What happens to children in their earliest years says much about our society and is key to outcomes in adult life. This is now supported by a wide range of research evidence from education, health, justice and economic experts. This framework at its simplest is about giving all our children the best start in life and the steps the Scottish Government, local partners and practitioners in early years services need to take to start us on that journey.
Early years and early intervention
For the purposes of this framework, we are defining early years as pre-birth to 8 years old. This broad definition of early years is a recognition of the importance of pregnancy in influencing outcomes and that the transition into primary school is a critical period in children's lives. Many aspects of this framework are equally relevant to children beyond the age of 8.
At the heart of this framework is an approach which recognises the right of all young children to high quality relationships, environments and services which offer a holistic approach to meeting their needs. Such needs should be interpreted broadly and encompass play, learning, social relationships and emotional and physical wellbeing. This approach is important for all children but is of particular benefit in offering effective support to those children and families requiring higher levels of support.

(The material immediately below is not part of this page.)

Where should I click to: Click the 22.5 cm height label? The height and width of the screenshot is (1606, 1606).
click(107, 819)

Early intervention has relevance to a wide range of social policy but it is particularly relevant in early years, which will often be the earliest and best opportunity to intervene. We have identified 4 principles of early intervention. In short, these are:
- we want all to have the same outcomes and the same opportunities;
- we identify those at risk of not achieving those outcomes and take steps to prevent that risk materialising;
- where the risk has materialised, we take effective action;
- we work to help parents, families and communities to develop their own solutions, using accessible, high quality public services as required.

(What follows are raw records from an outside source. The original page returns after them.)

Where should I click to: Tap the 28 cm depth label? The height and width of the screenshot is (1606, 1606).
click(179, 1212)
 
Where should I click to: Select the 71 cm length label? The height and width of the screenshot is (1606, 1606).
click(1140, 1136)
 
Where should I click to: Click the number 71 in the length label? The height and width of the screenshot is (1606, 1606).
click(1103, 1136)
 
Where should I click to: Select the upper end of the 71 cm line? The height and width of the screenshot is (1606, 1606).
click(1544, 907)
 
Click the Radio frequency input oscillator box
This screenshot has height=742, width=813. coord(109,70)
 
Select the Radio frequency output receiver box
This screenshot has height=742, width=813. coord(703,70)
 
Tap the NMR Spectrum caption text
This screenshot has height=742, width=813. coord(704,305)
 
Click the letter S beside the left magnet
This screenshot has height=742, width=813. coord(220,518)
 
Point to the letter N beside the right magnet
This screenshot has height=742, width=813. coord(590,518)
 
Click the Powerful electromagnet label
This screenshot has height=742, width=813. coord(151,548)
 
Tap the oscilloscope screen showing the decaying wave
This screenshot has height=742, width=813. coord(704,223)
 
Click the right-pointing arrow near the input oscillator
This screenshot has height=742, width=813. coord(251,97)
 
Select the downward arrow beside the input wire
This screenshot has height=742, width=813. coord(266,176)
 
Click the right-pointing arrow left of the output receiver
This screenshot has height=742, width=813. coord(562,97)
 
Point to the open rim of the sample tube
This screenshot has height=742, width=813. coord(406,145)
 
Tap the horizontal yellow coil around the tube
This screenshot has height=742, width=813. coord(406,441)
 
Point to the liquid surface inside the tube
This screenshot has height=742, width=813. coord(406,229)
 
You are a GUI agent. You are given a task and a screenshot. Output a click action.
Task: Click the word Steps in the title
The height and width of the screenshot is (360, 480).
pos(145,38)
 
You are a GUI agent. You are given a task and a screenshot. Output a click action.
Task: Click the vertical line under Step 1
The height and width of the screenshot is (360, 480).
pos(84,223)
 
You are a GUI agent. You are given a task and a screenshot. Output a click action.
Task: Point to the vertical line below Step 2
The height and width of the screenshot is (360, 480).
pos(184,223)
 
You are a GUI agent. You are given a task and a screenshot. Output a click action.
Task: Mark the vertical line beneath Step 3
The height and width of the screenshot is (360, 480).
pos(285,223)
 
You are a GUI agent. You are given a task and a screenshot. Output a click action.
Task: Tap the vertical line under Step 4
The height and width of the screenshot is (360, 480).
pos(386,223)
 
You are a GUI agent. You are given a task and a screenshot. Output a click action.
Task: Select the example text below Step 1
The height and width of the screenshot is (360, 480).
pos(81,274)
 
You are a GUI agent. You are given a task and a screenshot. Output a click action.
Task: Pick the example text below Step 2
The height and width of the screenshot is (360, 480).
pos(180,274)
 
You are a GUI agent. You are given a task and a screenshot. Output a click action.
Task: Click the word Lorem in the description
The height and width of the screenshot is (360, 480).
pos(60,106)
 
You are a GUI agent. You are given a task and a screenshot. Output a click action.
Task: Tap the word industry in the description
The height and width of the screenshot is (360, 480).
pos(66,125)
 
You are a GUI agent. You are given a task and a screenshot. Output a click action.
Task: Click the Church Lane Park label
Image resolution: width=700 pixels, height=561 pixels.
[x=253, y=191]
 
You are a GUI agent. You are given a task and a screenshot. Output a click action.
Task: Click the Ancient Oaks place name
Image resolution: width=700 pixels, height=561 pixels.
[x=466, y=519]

A new level of ambition in early years
This framework starts from an analysis of the type of experiences that will support positive outcomes for children, based on evidence from research and from work with parents and children. This provides the basis for a new vision for early years that reflects the high ambitions that the Scottish Government and local government have for early years.
The vision establishes a new conceptualisation of early years - that children should be valued and provided for within communities; the importance of strong, sensitive relationships with parents and carers; the right to a high quality of life and access to play; the need to put children at the centre of service delivery; to provide more support through universal services when children need it; and that children should be able to achieve positive outcomes irrespective of race, disability or social background.

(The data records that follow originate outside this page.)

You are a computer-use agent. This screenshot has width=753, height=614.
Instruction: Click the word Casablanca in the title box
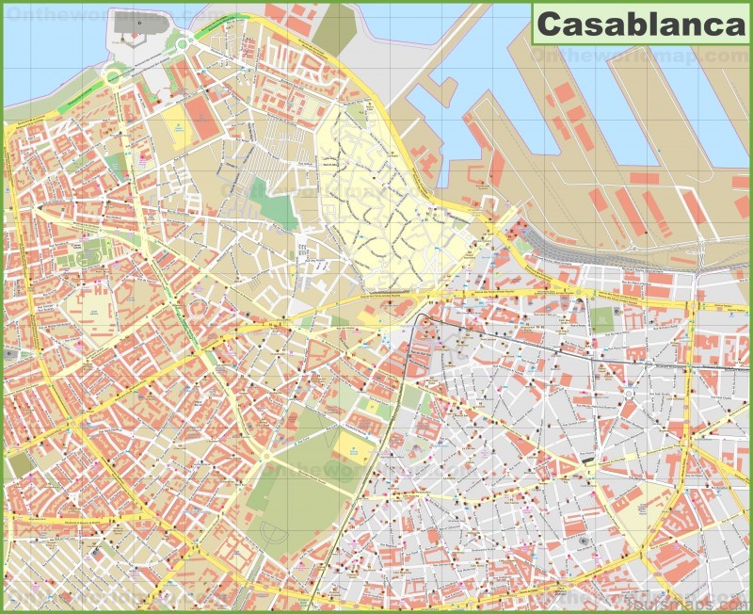tap(640, 25)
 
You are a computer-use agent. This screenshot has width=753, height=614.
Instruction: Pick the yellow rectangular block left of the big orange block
tap(176, 122)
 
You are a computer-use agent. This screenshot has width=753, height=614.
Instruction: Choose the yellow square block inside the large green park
tap(352, 448)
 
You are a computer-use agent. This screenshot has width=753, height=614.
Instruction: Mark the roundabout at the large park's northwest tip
tap(265, 458)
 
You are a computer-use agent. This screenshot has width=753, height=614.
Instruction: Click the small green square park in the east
tap(602, 318)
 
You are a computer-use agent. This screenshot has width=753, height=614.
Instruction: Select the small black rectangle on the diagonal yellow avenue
tap(590, 461)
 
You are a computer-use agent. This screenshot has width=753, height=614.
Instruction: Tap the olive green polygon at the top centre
tap(334, 28)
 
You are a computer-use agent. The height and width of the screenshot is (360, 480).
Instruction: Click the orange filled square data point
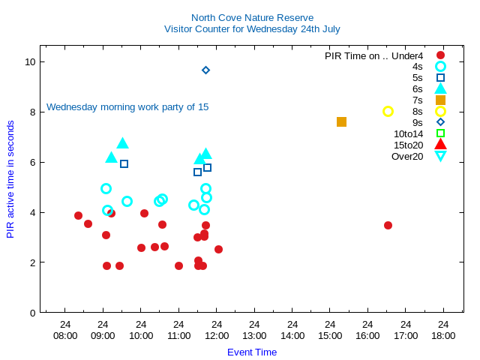pos(341,122)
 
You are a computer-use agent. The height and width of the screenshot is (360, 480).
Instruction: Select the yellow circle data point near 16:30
pos(388,111)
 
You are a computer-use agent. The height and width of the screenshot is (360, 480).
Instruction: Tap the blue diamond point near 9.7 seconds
pos(206,70)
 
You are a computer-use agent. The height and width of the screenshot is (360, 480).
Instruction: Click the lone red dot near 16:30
pos(388,225)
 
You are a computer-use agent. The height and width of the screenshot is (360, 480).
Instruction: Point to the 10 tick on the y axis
pos(31,62)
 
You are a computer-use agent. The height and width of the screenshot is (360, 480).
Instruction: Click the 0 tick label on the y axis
pos(33,313)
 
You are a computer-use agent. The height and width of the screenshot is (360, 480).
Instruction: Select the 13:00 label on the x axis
pos(254,335)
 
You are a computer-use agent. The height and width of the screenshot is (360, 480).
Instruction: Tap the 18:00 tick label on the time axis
pos(443,335)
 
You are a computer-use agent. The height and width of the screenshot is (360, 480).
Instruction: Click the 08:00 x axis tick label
pos(65,335)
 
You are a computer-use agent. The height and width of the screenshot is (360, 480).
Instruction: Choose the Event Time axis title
pos(252,352)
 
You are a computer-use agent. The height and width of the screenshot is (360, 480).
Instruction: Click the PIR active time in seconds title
pos(10,179)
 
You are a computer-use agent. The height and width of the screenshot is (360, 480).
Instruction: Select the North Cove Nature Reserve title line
pos(252,17)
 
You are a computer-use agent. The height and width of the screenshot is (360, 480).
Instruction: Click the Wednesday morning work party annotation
pos(128,106)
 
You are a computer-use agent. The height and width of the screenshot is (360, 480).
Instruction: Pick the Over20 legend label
pos(407,156)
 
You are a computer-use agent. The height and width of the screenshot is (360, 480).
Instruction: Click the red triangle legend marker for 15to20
pos(440,144)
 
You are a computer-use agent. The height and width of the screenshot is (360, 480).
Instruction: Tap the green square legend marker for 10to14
pos(440,134)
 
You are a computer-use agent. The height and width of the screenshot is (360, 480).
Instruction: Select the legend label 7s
pos(417,100)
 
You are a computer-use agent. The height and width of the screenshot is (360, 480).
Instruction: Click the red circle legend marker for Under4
pos(440,55)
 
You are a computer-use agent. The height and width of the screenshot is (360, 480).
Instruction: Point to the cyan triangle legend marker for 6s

Parents and communities play a crucial role in outcomes for children. That role needs to be valued by parents and communities themselves, but also supported by the community planning process. The vision also highlights the importance of high quality, flexible and engaging services delivered by a valued and appropriately qualified workforce in delivering the ambitions of this framework.
Putting the vision into action
These ambitions cannot be achieved by a business as usual approach. Transformational change is required, and 10 elements of transformational change have been identified. These are:
- a coherent approach;
- helping children, families and communities to secure outcomes for themselves;
- breaking cycles of poverty, inequality and poor outcomes in and through early years;
- a focus on engagement and empowerment of children, families and communities;
- using the strength of universal services to deliver prevention and early intervention;
- putting quality at the heart of service delivery;
- services that meet the needs of children and families;
- improving outcomes and children's quality of life through play;
- simplifying and streamlining delivery;
- more effective collaboration.
Single outcome agreements and the community planning process will be the key local mechanisms for putting this framework into practice. In doing so, the focus will remain on outcomes rather than inputs, and we will work to develop better indicators of outcomes from early years policies and services. The Scottish Government and local partners will continue to work closely in partnership in taking forward action, some key elements of which are likely to include:
- more help to develop parenting skills within antenatal and postnatal care and developing the capacity needed to deliver this;
- a renewed focus on 0-3 as the period of a child's development that shapes future outcomes;
- breaking down barriers between education and childcare through a move towards more integrated, flexible services;
- improving play opportunities and addressing barriers to play;
- more consistent access to intensive family support services in the early years;
- more help for informal support networks;
- nurseries, schools and childcare centres developing their role in family and community learning;
- adult services such as housing, transport and development planning putting a greater focus on the needs of young children and families;
- developing common values in the workforce, enhancing workforce skills and developing broader workforce roles;
- building on work already in progress through Getting it Right for Every Child and Curriculum for Excellence to provide child-centred, outcome-focused services
We recognise that these are high ambitions at a time when there will be no new money available for implementation. This framework can only be taken forward by realigning and prioritising resources to offer more effective support to all families and to enable help to be provided earlier to children and families requiring additional support. We believe that the improvements that are envisaged offer significant economic as well as social dividends for communities - in the short and medium-term helping to support employment and enhance productivity and in the longer term to improve a range of outcomes and reduce the need for costly crisis interventions. A simpler, integrated structure of services also has significant potential to deliver greater value for money. We do not underestimate the challenge of reallocating resources while continuing to help those who need our support now; but we believe that it is essential that we strive to do so.